なので自分を守るためにも、無駄な笑顔は封印しよう。そして、鏡の前で「プーチン顔」の練習をしてほしい。

立場的に「それセクハラですよ!」と怒れない場面でも、「あまり私を怒らせないほうがいい」と顔で圧をかければ、相手はひるむはずだ。

プーチンが難しい場合は、「は?」「え?」と真顔で返す練習をしよう。「元号が変わろうというのにまだそんなことやってるんですか? 正気ですか?」という表情を浮かべれば、セクハラの抑止につながるだろう。

女性読者から「愛想笑いをやめて、プーチン顔と真顔返しをマスターしたら、ウザいおじさんが近寄ってこなくなりました!」と喜びの報告も寄せられた。

女性陣にヒアリングすると「おじさんからセクハラを受けた」という話が圧倒的に多い。

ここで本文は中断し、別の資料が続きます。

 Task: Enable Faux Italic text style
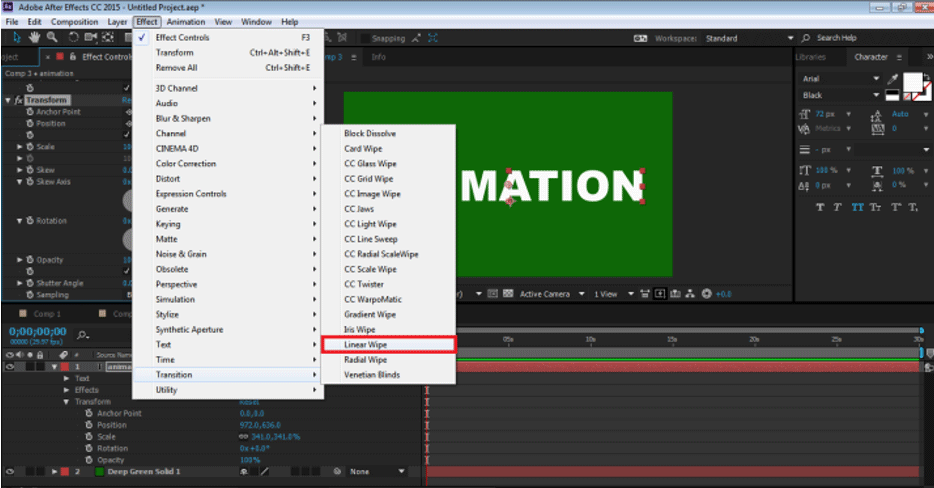point(839,207)
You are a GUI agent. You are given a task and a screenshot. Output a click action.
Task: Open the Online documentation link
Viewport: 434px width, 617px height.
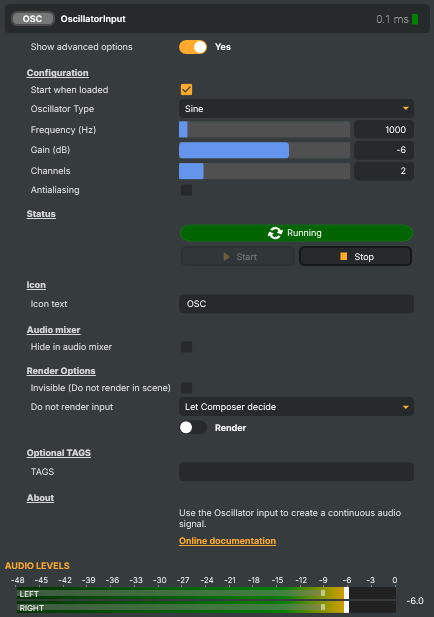[x=227, y=541]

権力を持つ立場にいるのが、圧倒的におじさんが多いからだろう。

大御所の男性芸能人が「セクハラは必要悪だ」と加害者目線で語っていたが、「昔は気軽にお尻に触られて、自由でよかったわ~」と回顧する女性は見たことがない。

女性は被害者になることが多いため「セクハラ野郎を一匹残らず駆逐してやる……!」と瞳孔が開きがちだ。私もエレンに負けないぐらい開いている。

無自覚に女子へセクハラする女子がいる

その一方で「自分も加害者になるかもしれない」という意識に欠ける場合もある。以下は私自身も「セクハラ女子」にならないために、自戒を込めて書きたいと思う。

ヒアリングの結果、女性は「悪意なく、むしろ善意からの言動がハラスメントにつながる」ケースが多いようだ。

たとえば「子ども産むなら早いほうがいいよ」といった発言を、自身が不妊治療や高齢出産&子育てで苦労した経験から、よかれと思ってしてしまうとか。